== WHAT IS EXPECTED ==
Your job with the data below is to output exactly the lines from the one holding "Dublín (15, 2269)" down to the one holding "Mai 2020 (35, 1722)", both included, and no others.

*** RECORDS TO PROCESS

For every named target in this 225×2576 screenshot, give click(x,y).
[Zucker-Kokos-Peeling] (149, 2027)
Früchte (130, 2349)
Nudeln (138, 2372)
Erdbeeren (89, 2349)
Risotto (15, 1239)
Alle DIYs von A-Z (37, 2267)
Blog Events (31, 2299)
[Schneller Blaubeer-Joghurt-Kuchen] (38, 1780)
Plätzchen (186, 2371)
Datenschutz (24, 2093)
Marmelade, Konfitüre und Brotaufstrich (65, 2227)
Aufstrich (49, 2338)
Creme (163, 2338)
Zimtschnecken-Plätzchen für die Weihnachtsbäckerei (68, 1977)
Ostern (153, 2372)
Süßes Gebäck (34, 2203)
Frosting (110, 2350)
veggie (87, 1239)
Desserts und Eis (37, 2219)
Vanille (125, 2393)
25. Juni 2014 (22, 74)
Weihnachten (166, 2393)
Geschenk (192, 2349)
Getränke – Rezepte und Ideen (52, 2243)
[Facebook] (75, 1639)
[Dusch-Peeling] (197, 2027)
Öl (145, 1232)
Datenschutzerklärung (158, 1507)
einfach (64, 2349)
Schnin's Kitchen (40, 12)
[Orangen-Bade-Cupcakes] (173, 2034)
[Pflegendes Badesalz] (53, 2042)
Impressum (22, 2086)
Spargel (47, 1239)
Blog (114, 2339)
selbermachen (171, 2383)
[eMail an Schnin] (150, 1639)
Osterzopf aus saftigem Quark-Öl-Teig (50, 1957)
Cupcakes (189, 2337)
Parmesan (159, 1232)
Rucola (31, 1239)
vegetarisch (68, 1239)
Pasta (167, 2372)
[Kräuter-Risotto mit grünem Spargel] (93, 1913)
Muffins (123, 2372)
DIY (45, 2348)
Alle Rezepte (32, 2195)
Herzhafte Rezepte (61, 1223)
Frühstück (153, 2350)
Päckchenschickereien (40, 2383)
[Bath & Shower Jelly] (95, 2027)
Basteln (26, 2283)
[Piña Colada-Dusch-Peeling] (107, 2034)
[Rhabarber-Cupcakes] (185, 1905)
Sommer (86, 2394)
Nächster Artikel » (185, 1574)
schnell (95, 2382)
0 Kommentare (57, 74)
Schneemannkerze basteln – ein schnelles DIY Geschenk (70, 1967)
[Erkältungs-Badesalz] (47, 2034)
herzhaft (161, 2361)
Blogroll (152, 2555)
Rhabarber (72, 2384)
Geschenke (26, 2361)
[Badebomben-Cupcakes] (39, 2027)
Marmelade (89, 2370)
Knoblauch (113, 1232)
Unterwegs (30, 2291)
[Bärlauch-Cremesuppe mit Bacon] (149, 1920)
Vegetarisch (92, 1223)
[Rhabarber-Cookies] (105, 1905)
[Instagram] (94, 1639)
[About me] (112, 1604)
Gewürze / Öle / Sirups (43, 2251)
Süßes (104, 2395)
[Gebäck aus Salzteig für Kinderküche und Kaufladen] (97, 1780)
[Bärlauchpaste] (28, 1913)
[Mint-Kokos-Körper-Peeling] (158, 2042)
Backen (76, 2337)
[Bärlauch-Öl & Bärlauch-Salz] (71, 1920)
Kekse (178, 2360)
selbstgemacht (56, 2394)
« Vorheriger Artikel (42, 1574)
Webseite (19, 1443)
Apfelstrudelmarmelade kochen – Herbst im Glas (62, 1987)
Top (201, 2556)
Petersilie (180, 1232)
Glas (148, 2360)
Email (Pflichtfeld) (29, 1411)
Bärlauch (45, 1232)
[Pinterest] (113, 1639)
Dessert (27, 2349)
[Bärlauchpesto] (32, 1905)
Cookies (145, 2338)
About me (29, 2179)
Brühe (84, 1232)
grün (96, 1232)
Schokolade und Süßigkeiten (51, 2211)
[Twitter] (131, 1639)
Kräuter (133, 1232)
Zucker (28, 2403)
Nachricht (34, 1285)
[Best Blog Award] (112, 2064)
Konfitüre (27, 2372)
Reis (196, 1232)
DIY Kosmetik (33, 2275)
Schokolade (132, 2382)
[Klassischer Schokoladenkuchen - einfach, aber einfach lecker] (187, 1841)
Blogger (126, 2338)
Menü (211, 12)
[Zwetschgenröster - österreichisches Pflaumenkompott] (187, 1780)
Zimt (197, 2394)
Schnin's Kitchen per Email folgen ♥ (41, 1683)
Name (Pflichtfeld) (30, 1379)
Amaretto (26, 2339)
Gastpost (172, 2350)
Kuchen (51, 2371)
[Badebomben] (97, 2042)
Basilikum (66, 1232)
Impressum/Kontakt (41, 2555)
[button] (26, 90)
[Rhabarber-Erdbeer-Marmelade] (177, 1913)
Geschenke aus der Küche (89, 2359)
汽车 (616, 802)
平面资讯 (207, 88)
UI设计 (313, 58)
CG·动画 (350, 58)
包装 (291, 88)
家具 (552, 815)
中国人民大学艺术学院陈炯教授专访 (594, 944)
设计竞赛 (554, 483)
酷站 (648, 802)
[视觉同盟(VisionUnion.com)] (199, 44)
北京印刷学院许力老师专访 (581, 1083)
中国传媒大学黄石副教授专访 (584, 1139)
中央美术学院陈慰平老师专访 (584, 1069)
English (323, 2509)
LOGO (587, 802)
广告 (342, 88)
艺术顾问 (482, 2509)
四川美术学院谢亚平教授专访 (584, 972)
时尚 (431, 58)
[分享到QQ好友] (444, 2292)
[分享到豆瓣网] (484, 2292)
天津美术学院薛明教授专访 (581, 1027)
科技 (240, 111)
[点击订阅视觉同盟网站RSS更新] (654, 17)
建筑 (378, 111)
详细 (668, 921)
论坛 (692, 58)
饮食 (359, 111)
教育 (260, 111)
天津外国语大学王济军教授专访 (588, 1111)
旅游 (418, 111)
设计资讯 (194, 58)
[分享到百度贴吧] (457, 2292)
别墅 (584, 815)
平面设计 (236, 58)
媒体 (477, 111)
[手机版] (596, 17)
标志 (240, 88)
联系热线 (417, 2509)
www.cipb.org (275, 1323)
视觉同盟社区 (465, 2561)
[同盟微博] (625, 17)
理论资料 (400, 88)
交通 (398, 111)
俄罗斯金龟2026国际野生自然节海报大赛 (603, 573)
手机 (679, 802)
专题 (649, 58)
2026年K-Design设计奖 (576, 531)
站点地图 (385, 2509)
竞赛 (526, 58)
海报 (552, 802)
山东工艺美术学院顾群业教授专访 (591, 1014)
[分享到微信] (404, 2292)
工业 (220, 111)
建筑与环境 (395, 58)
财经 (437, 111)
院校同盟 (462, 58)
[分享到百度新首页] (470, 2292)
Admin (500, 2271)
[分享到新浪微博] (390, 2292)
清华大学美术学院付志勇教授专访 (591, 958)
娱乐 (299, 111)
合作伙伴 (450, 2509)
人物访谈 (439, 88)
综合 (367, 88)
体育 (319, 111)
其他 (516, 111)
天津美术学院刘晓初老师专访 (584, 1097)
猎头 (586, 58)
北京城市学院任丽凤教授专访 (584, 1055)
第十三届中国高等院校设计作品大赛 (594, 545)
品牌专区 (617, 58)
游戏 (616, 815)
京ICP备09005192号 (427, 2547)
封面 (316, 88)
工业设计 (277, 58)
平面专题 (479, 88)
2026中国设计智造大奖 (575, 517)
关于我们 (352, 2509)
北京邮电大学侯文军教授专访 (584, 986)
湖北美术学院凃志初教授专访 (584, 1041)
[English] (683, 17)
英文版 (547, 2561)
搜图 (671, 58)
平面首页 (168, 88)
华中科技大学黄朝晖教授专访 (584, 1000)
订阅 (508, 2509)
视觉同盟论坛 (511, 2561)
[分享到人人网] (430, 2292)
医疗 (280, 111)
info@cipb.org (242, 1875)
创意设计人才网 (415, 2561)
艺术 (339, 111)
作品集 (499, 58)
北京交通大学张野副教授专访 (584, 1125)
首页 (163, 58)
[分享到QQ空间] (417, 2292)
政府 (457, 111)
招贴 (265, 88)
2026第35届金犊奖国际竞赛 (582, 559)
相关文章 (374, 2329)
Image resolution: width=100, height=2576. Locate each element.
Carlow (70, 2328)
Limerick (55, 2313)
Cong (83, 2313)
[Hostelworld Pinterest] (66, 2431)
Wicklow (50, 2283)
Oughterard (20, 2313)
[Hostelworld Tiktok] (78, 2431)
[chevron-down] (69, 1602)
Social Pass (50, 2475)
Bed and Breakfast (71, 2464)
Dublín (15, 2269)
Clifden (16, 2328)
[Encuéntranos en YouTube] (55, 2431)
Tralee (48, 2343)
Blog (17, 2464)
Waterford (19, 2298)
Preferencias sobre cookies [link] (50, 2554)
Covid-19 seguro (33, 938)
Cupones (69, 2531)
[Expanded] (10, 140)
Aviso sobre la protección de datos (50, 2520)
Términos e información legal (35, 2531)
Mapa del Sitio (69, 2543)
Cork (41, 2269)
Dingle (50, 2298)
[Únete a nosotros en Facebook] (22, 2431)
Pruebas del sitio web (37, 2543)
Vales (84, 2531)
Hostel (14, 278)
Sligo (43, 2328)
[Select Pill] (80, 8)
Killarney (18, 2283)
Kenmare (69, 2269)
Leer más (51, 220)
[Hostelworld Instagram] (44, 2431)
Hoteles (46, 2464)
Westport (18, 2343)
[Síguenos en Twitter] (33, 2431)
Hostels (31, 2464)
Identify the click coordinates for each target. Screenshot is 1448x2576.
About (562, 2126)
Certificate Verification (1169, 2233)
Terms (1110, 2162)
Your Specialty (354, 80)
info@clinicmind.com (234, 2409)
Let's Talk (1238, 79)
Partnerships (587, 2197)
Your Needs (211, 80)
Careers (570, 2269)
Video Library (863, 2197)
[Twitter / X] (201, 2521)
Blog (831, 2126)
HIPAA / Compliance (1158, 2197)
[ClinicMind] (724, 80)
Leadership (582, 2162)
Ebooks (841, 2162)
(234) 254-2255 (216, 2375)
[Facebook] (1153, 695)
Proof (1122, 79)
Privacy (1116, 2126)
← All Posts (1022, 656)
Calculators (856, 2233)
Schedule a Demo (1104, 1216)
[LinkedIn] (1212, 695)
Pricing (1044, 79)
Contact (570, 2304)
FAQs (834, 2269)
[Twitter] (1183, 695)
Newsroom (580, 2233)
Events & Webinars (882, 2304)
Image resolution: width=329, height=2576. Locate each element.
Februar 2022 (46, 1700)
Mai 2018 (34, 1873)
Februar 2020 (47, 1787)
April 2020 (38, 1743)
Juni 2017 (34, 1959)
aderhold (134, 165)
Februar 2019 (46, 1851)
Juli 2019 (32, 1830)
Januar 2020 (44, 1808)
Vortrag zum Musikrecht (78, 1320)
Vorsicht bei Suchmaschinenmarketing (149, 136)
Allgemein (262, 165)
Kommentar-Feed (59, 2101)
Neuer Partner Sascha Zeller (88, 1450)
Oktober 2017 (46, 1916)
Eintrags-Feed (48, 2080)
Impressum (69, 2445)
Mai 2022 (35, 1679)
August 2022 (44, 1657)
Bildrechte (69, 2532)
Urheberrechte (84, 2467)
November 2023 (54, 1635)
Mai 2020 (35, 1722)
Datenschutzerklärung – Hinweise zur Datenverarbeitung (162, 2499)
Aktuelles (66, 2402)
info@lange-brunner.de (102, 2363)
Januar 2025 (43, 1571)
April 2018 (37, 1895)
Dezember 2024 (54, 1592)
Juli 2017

******

== SOLVED EXERCISE ==
Dublín (15, 2269)
Clifden (16, 2328)
[Encuéntranos en YouTube] (55, 2431)
Tralee (48, 2343)
Blog (17, 2464)
Waterford (19, 2298)
Preferencias sobre cookies [link] (50, 2554)
Covid-19 seguro (33, 938)
Cupones (69, 2531)
[Expanded] (10, 140)
Aviso sobre la protección de datos (50, 2520)
Términos e información legal (35, 2531)
Mapa del Sitio (69, 2543)
Cork (41, 2269)
Dingle (50, 2298)
[Únete a nosotros en Facebook] (22, 2431)
Pruebas del sitio web (37, 2543)
Vales (84, 2531)
Hostel (14, 278)
Sligo (43, 2328)
[Select Pill] (80, 8)
Killarney (18, 2283)
Kenmare (69, 2269)
Leer más (51, 220)
[Hostelworld Instagram] (44, 2431)
Hoteles (46, 2464)
Westport (18, 2343)
[Síguenos en Twitter] (33, 2431)
Hostels (31, 2464)
Identify the click coordinates for each target. Screenshot is 1448x2576.
About (562, 2126)
Certificate Verification (1169, 2233)
Terms (1110, 2162)
Your Specialty (354, 80)
info@clinicmind.com (234, 2409)
Let's Talk (1238, 79)
Partnerships (587, 2197)
Your Needs (211, 80)
Careers (570, 2269)
Video Library (863, 2197)
[Twitter / X] (201, 2521)
Blog (831, 2126)
HIPAA / Compliance (1158, 2197)
[ClinicMind] (724, 80)
Leadership (582, 2162)
Ebooks (841, 2162)
(234) 254-2255 (216, 2375)
[Facebook] (1153, 695)
Proof (1122, 79)
Privacy (1116, 2126)
← All Posts (1022, 656)
Calculators (856, 2233)
Schedule a Demo (1104, 1216)
[LinkedIn] (1212, 695)
Pricing (1044, 79)
Contact (570, 2304)
FAQs (834, 2269)
[Twitter] (1183, 695)
Newsroom (580, 2233)
Events & Webinars (882, 2304)
Image resolution: width=329, height=2576. Locate each element.
Februar 2022 (46, 1700)
Mai 2018 (34, 1873)
Februar 2020 (47, 1787)
April 2020 (38, 1743)
Juni 2017 (34, 1959)
aderhold (134, 165)
Februar 2019 (46, 1851)
Juli 2019 (32, 1830)
Januar 2020 (44, 1808)
Vortrag zum Musikrecht (78, 1320)
Vorsicht bei Suchmaschinenmarketing (149, 136)
Allgemein (262, 165)
Kommentar-Feed (59, 2101)
Neuer Partner Sascha Zeller (88, 1450)
Oktober 2017 (46, 1916)
Eintrags-Feed (48, 2080)
Impressum (69, 2445)
Mai 2022 (35, 1679)
August 2022 (44, 1657)
Bildrechte (69, 2532)
Urheberrechte (84, 2467)
November 2023 (54, 1635)
Mai 2020 (35, 1722)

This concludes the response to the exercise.